Untuk pertama kalinya ditanam beberapa jenis tanaman koleksi di sekitar wantilan seperti cemara pandak, cemara geseng, dan beberapa jenis
tanaman yang sengaja didatangkan dari Kebun Raya Cibodas dan Kebun Raya Bogor.

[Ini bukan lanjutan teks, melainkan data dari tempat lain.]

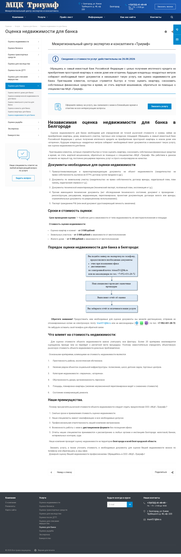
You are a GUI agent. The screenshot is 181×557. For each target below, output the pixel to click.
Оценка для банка (16, 86)
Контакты (155, 17)
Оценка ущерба (15, 122)
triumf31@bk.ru (104, 323)
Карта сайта (10, 510)
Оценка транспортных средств (18, 55)
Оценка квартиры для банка (19, 112)
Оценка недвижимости (18, 41)
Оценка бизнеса (15, 48)
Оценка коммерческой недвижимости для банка (23, 97)
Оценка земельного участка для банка (21, 103)
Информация (95, 17)
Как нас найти (128, 17)
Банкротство (14, 135)
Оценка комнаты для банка (19, 108)
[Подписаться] (130, 504)
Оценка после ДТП (16, 70)
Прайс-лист (66, 17)
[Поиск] (172, 17)
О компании (10, 502)
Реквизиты (10, 506)
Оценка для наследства (19, 64)
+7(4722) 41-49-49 (137, 4)
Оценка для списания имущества (18, 78)
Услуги (42, 17)
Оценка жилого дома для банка (20, 93)
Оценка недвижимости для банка (21, 115)
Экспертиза (13, 129)
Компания (18, 17)
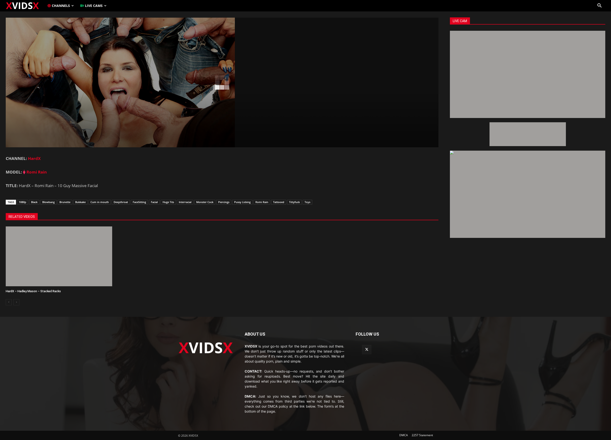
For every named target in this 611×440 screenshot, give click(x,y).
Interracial (185, 202)
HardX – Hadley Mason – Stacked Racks (33, 291)
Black (34, 202)
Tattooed (278, 202)
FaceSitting (139, 202)
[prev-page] (9, 302)
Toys (307, 202)
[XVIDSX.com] (25, 5)
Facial (154, 202)
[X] (366, 349)
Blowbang (48, 202)
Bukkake (80, 202)
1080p (22, 202)
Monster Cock (204, 202)
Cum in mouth (99, 202)
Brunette (64, 202)
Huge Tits (168, 202)
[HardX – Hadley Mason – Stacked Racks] (59, 256)
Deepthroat (121, 202)
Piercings (223, 202)
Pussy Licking (242, 202)
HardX (34, 158)
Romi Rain (36, 172)
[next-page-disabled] (16, 302)
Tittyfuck (294, 202)
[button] (599, 5)
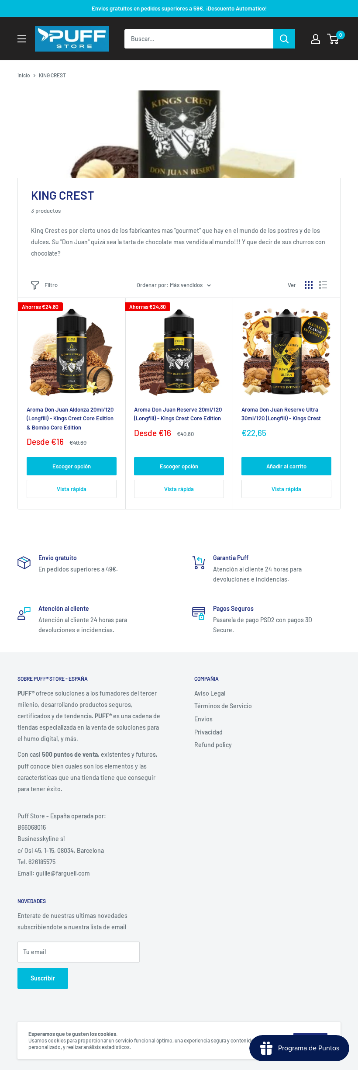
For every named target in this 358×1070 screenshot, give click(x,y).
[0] (333, 39)
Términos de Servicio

Semua tanaman tersebut dapat tumbuh dengan baik
kecuali penanaman kayu merah (red wood) yang sangat terkenal di pantai barat Amerika mengalami kegagalan (mati pada tahun 1966).
Pemeliharaan kebun raya pada waktu itu dilakukan oleh 2 orang tenaga lapangan bantuan dari Pemerintah Daerah Bali yakni, I Gusti Made Puja
(pegawai Kehutanan) dan Nyoman Rampiag (Pegawai Pemda) dengan penanggungjawab Kepala Dinas Kehutanan Bali; I Komang Tjoe
(Sujana, 2002)
Pada tanggal 30 April 1976, Ketua LIPI meresmikan perluasan Kebun Raya Eka Karya Bali menjadi 129,20 hektar (Hasil pengukuran ulang
pada tahun 1993 luasnya diketahui 154,50 hektar) berupa kawasan hutan reboisasi Bukit Tapak, dengan status pengelolaan pinjam pakai dari
departemen kehutanan. Kebun Raya Eka Karya Bali merupakan salah satu unit pelaksana teknis balai pengembangan kebun raya dalam jajaran
Lembaga Ilmu Pengetahuan Indonesia (Sujana, 2002)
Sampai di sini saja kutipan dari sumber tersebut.